One reason for the relationship is that we share a number of common bonds. And a very long-term perspective and the preservation of our investors’ wealth are right at the top of the list.
In my video last week (Crushed by Cash), I discussed our thesis that the market could grind higher, thus fuelling an asset bubble; while interest rates in the US and Australia remain low. I also note that the rational pricing of risk is not working because low rates are corrupting everyone’s view of risk.
Even though low rates, yield-chasing baby boomers and large amounts of cash should spur further stock market gains, investors are right to dance – while the band is playing – close to the door. There’ll be no cabs to take you home safely if you wait until the music stops! The slow-moving train wreck we can see will cause untold pain for many investors.
As I mentioned in the video, we are actively seeking great opportunities but we note that our process is continuing to suggest and produce high levels of cash. In The Montgomery Fund, 24 per cent of the portfolio is held in cash, and in The Montgomery [Private] Fund, 35 per cent of the portfolio is invested in the safety of cash.
To be clear, we don’t like cash – our preference is outstanding businesses generating high returns on incremental equity. Cash is generating a negative real return and it produces an anchor-like effect on our returns if the market does indeed continue to grind higher.

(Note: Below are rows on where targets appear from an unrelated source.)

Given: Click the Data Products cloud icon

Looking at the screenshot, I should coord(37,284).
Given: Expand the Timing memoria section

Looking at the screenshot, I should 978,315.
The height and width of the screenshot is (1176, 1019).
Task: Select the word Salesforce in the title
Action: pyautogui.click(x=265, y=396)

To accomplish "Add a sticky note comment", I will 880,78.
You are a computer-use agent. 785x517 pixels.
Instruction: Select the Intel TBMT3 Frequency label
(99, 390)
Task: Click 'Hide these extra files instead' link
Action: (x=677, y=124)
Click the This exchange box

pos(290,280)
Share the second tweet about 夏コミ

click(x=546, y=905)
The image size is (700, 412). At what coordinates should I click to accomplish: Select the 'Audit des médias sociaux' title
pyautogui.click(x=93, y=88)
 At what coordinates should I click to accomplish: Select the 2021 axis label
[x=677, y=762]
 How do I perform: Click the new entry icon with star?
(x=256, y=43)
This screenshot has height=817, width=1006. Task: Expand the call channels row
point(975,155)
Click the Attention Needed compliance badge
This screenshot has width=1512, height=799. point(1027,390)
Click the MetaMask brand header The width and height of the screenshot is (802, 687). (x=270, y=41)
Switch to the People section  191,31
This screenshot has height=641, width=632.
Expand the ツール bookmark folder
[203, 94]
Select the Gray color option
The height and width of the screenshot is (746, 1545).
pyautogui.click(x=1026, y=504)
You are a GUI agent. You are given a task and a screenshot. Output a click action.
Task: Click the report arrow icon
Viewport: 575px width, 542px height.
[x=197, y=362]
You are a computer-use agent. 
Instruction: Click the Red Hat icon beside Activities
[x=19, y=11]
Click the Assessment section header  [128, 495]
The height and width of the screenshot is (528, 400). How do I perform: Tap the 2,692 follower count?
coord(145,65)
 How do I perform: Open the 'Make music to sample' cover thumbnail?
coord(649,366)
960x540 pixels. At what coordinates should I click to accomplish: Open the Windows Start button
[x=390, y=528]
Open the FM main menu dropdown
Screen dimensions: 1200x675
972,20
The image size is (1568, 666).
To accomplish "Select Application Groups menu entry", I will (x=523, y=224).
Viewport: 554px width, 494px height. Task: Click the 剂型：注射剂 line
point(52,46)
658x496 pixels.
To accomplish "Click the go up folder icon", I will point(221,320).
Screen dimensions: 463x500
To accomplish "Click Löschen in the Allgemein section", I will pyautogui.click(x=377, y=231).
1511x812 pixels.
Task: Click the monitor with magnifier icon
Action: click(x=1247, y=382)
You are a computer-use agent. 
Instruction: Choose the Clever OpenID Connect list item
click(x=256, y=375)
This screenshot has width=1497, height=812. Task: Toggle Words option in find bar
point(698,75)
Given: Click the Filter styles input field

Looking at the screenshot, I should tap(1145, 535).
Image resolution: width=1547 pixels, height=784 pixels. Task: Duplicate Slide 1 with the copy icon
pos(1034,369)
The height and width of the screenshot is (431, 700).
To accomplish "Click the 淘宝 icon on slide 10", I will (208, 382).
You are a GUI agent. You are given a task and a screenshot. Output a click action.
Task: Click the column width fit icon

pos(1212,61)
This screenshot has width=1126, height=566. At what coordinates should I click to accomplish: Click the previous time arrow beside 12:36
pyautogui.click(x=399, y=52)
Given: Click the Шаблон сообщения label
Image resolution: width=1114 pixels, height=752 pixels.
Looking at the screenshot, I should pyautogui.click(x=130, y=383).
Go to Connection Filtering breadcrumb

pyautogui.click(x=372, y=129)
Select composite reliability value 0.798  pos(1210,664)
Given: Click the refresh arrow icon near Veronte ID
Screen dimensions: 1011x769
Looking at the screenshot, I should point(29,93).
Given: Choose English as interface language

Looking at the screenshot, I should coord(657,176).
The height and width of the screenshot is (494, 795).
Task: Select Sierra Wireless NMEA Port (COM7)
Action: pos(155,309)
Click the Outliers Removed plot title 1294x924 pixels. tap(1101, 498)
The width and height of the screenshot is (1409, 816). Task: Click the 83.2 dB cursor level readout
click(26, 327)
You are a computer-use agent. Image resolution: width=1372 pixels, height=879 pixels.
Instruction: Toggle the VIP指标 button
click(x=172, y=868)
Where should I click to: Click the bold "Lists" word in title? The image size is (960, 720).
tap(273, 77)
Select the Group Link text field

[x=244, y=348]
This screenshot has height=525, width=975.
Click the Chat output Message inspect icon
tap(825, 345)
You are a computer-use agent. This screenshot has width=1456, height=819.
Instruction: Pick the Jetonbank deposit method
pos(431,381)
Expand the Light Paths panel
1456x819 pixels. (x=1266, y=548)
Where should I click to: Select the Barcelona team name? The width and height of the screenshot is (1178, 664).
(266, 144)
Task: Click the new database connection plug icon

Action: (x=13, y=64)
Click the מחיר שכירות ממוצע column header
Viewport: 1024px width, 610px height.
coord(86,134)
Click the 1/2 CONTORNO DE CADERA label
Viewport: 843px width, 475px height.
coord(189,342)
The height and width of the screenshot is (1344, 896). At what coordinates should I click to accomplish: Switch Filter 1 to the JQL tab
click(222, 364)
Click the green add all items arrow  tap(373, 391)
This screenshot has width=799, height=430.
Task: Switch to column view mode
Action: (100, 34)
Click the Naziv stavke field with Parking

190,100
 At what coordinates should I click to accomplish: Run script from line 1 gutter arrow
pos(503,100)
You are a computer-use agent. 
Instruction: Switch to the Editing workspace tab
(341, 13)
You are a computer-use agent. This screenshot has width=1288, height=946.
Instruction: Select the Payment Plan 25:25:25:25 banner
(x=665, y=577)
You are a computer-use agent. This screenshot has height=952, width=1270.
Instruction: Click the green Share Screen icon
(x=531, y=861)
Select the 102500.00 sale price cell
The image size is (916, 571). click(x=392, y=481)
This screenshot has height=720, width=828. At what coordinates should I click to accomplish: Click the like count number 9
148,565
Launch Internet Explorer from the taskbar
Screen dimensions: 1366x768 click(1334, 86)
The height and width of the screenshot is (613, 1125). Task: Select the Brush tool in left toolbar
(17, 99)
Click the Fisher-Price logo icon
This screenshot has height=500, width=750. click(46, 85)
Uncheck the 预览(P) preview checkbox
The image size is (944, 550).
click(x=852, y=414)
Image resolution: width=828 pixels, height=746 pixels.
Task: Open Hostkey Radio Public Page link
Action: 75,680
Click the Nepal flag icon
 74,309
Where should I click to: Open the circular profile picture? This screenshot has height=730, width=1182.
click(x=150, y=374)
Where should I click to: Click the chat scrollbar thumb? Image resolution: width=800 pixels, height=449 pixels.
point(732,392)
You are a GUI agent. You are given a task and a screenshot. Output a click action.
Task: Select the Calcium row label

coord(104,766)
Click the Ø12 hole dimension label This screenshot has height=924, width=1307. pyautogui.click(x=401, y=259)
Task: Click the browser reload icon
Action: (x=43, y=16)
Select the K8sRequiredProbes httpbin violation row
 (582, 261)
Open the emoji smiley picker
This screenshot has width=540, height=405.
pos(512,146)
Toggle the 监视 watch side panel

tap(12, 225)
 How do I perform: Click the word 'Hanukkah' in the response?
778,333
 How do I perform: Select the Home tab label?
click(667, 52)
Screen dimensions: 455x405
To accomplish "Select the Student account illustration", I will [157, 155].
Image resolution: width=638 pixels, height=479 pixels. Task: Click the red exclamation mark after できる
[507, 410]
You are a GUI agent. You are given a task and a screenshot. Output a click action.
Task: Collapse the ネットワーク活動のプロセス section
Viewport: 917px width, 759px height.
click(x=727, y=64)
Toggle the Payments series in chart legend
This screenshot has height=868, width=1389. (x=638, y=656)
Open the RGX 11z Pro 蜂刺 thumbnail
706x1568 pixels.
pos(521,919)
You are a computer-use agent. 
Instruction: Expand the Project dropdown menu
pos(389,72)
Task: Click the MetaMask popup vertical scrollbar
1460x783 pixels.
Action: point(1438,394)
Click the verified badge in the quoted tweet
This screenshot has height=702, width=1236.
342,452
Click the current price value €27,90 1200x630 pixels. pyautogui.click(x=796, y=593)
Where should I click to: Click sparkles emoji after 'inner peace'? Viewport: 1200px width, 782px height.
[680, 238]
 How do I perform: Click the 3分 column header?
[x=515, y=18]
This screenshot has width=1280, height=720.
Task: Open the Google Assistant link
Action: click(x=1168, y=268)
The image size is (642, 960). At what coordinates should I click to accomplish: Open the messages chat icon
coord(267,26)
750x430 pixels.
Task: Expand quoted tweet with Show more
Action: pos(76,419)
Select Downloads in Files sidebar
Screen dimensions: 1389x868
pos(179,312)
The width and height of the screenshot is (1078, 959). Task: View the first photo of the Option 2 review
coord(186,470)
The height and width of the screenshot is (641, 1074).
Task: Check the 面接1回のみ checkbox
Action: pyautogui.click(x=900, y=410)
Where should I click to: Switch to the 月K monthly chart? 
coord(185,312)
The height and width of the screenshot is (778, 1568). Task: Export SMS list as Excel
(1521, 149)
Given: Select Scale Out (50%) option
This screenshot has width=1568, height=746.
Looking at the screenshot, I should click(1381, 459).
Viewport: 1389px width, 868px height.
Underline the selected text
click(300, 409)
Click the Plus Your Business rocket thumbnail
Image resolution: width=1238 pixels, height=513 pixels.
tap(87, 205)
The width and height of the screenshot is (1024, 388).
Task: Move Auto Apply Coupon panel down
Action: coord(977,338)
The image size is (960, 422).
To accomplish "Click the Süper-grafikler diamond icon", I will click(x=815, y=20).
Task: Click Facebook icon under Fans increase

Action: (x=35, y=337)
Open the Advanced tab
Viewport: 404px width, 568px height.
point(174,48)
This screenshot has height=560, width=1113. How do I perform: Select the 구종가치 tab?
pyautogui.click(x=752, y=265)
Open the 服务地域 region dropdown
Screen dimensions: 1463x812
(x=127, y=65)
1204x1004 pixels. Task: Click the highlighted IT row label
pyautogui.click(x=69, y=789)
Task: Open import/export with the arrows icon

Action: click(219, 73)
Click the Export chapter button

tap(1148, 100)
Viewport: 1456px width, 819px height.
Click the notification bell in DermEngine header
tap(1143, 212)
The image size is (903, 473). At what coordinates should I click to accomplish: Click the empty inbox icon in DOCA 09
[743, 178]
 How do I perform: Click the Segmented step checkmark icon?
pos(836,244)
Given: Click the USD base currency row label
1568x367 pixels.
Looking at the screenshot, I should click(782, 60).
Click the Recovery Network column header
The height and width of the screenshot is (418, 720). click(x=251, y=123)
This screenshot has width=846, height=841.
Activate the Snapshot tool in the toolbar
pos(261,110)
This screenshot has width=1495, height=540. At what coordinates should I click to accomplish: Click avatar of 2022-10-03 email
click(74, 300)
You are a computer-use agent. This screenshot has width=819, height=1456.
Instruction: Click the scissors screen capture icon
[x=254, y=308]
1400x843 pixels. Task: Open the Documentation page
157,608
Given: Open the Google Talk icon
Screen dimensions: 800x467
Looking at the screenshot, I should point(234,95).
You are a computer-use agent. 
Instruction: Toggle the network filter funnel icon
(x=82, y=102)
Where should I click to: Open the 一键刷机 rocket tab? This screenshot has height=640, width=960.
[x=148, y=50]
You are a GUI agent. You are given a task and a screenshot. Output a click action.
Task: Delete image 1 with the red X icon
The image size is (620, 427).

Nevertheless, we believe that it’s worth considering whether the gains made from this point on are ultimately wiped out when the music stops. And this was the question that my friend Hamish Douglass asked over at Magellan in last week’s Global Equities Update.
Here’s an excerpt:
“In the last week, we have increased the cash weighting in our Global Equity Strategy to approximately 10%. The last time we materially increased our cash weighting in the Strategy was at the commencement of the European sovereign debt crisis in early 2010. We are lifting our cash weighting to increase the defensiveness of our portfolio in response to the massive compression in risk premia across multiple asset classes over the last 18 months. We believe there is an elevated probability that this risk compression will unwind over the next 12 months or so as the US Federal Reserve ends Quantitative Easing (QE) and investors focus on a normalisation of US interest rates. An unwind of the compression of risk premia combined with rising long-term interest rates could lead to a material correction in credit and equity markets.
While we are not predicting that there will be a market crash, we consider it prudent to be cautious as it is unknown how investors will react when US interest rates start to normalise. There are scenarios where US long-term bond yields do not rise, risk premia do not revert to more normal levels, and markets remain benign or even strong. In such scenarios, our decision to increase our cash weighting will be a drag on short-term performance. In our view it is better to be prudent and cautious, given the current set of facts, than be complacent.”